What you have to do
Render the records from the line with "This screenshot has width=1248, height=527." through the end of the records as a two-column CSV with the columns instruction and response. Each record gets one row, with its text and its answer each in a single quoted field and any line breaks replaced by spaces.

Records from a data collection
==================================================

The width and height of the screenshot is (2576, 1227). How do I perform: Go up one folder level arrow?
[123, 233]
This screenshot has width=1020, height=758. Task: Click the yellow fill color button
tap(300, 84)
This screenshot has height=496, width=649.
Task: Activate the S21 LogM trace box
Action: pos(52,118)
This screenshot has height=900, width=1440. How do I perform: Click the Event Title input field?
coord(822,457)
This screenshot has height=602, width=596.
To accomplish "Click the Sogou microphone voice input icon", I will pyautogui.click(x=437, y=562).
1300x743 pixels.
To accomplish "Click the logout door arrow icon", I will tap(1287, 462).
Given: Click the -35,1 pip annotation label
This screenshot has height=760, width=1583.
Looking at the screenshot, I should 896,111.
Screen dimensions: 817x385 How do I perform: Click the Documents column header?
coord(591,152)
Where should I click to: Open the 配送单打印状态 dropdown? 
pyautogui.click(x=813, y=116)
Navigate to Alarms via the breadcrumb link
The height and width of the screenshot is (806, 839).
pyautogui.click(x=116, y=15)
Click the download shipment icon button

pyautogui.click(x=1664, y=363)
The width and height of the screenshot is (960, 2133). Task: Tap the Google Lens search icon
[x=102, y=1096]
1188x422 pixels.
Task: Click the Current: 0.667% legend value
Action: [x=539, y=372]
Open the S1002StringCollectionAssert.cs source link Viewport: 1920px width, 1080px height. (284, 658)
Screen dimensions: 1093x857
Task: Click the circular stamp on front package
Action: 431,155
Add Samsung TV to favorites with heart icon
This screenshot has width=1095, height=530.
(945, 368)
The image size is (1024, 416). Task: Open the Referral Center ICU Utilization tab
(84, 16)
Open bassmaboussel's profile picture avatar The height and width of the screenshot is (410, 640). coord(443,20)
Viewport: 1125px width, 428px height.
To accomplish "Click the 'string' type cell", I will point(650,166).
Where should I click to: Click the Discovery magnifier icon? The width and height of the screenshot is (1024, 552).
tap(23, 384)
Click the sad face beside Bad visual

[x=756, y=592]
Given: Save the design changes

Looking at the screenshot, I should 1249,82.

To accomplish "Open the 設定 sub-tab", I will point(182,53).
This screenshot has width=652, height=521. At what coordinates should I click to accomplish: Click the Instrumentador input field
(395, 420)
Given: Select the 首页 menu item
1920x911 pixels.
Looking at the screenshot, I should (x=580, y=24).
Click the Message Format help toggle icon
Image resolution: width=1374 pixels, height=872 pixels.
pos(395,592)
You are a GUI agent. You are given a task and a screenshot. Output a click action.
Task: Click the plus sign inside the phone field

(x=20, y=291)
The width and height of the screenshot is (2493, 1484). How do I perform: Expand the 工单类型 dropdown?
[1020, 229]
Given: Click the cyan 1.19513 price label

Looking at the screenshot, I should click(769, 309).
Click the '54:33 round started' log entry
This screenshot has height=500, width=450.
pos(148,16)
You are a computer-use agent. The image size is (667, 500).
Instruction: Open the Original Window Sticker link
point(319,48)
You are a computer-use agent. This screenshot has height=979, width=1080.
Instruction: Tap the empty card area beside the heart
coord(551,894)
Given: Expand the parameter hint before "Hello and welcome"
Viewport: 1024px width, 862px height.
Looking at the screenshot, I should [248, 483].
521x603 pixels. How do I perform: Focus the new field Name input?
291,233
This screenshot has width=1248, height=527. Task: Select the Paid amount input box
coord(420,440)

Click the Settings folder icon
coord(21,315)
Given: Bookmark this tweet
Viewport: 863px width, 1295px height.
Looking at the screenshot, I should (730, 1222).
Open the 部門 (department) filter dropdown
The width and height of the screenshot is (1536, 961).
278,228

==================================================

Task response
instruction,response
"This screenshot has width=1248, height=527. Task: Select the Paid amount input box","coord(420,440)"
"Click the Settings folder icon","coord(21,315)"
"Given: Bookmark this tweet Viewport: 863px width, 1295px height.","Looking at the screenshot, I should (730, 1222)."
"Open the 部門 (department) filter dropdown The width and height of the screenshot is (1536, 961).","278,228"